REQUEST>
Answer these from the Broadway musicals review below:
(a) How many new shows opened in April?
(b) Who directed Water for Elephants?
(c) What is the name of the white stallion that Marlena rides?

EXCERPT PROVIDED>
* begin *
Following a very busy April, in which two dozen new shows opened to end the Tony Award-eligible season, a host of new musicals by debuting composers arrived, many of them adaptations of popular novels and their subsequent movie versions.
* Water for Elephants — Who wouldn’t want to run away and join the circus, even one so ramshackle and cash-strapped as the Depression-era Benzini Brothers troupe, the focus of Sara Gruen’s beloved 2006 novel and the acclaimed film five years later? Still, a leap to the musical stage was hardly a natural transition, but you would never know that from what a team of Broadway veterans — like writer Rick Elice (Jersey Boys) and director Jessica Stone (Kimberly Akimbo) — and newcomers — circus effects designer and co-choreographer Shana Carroll, as well as a songwriting committee collectively known as PigPen Theatre Co. — have wrought from the material. Factor in the best life-sized animal puppetry since The Lion King and you have an eye-popping, emotional journey that should entertain all ages.
Elice tells the story largely in flashback, as we first meet an elderly Jacob Jankowski (Gregg Edelman), who recalls his younger self (hunky Grant Gustin), a trained veterinarian, who ingratiates himself with the circus folk by attending to the troupe’s ailing animals. These include an ethereal white stallion named Silver Star, ridden by the alluring Marlena (Isabelle McCalla), to whom Jacob is instantly attracted. Alas, she is married to the circus’s surly, jealous ringmaster August (Paul Alexander Nolan) who takes just as rapid a dislike for Jacob.
* end *
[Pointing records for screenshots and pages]
* begin *
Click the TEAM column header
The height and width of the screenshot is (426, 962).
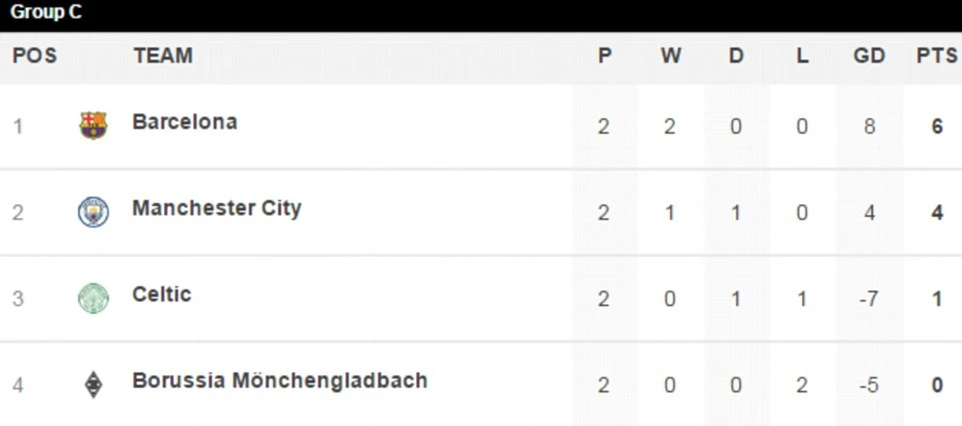click(163, 56)
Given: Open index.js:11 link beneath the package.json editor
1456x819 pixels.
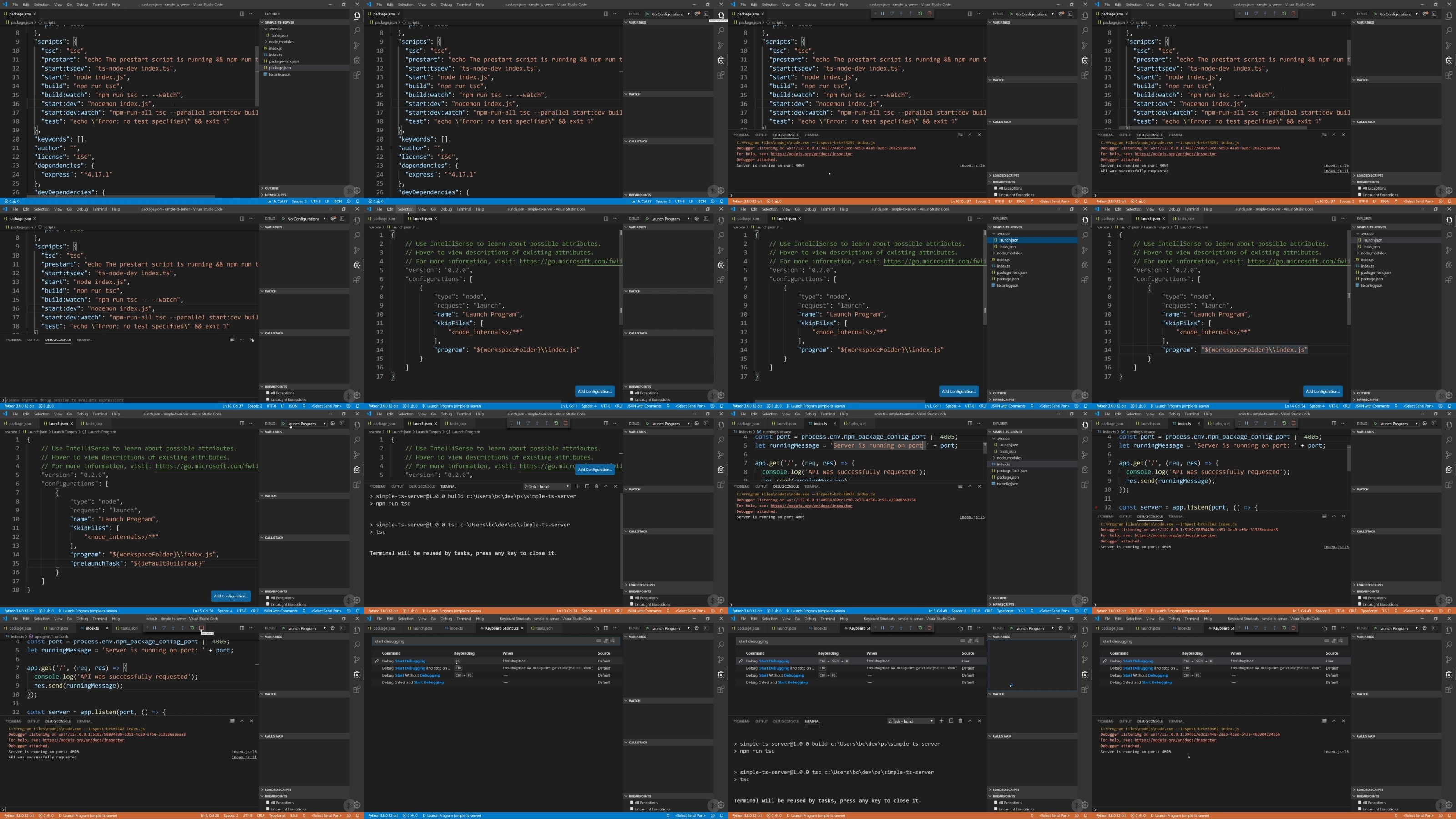Looking at the screenshot, I should 1336,171.
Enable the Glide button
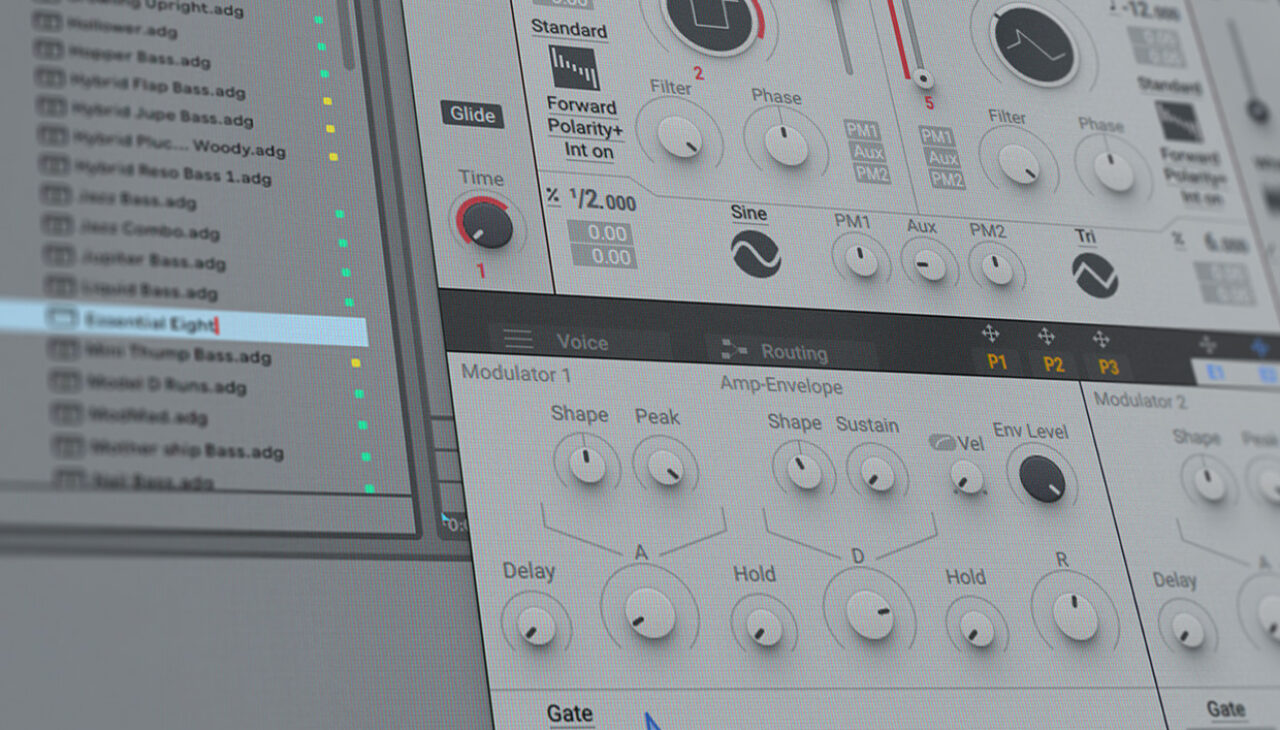This screenshot has height=730, width=1280. (x=471, y=115)
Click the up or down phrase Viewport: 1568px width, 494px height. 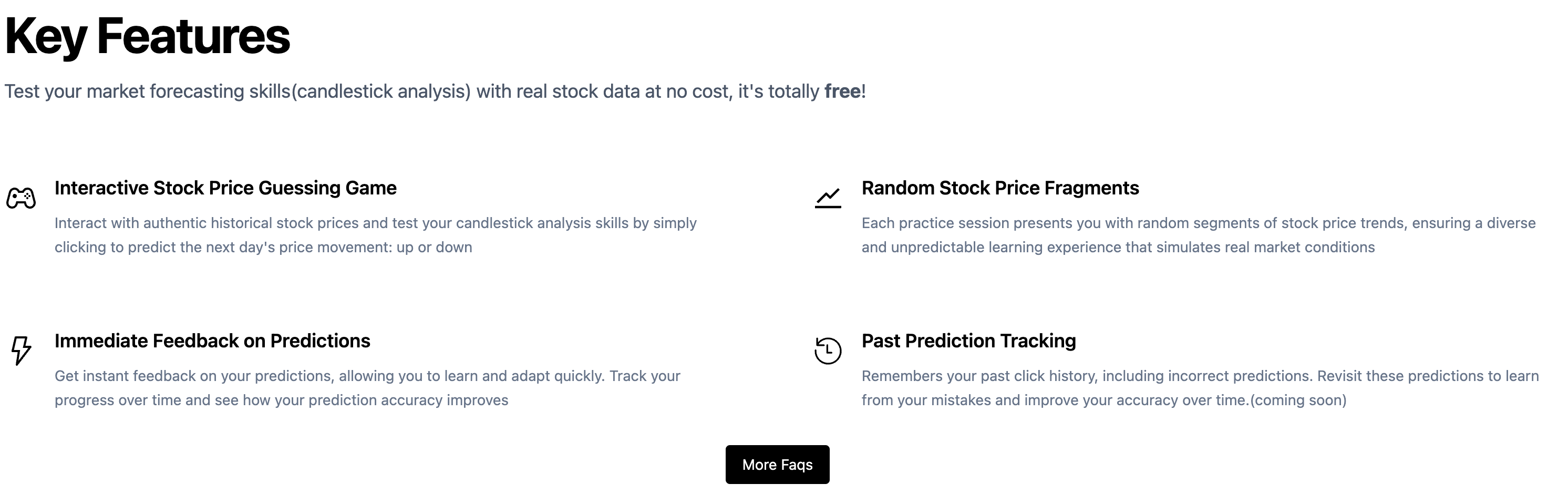[x=435, y=248]
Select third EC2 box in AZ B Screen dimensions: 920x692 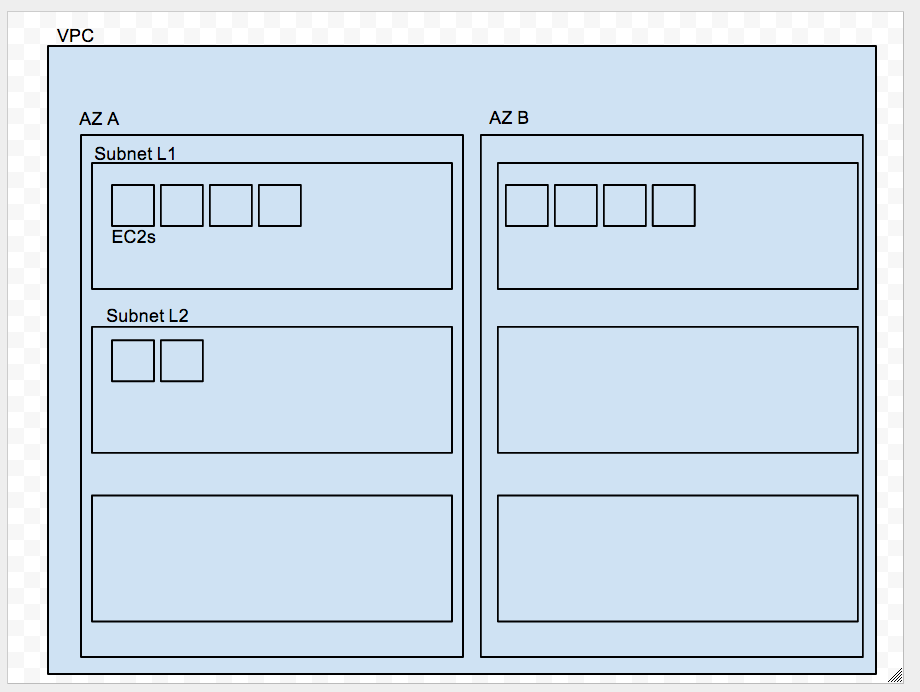(x=625, y=205)
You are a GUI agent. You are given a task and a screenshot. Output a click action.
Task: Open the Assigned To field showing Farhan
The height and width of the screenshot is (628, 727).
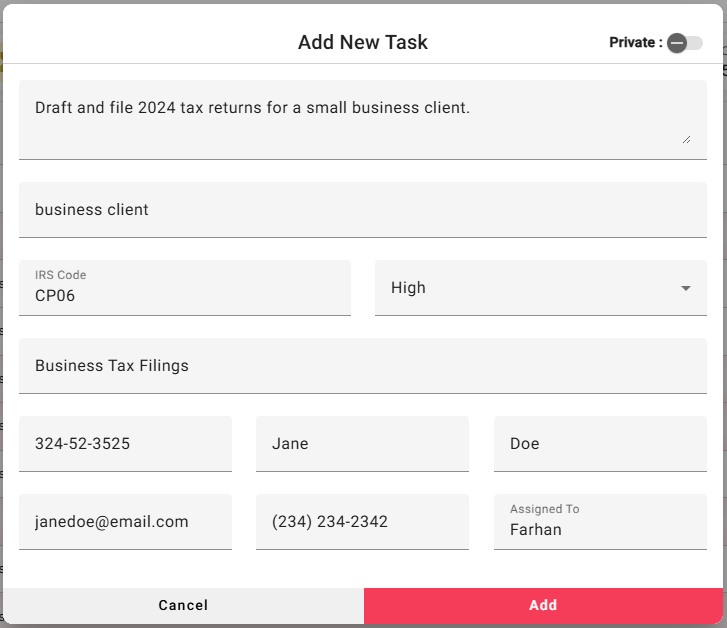point(600,529)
* end *
RESPONSE TO THE EXERCISE>
(a) Two dozen.
(b) Jessica Stone.
(c) Silver Star.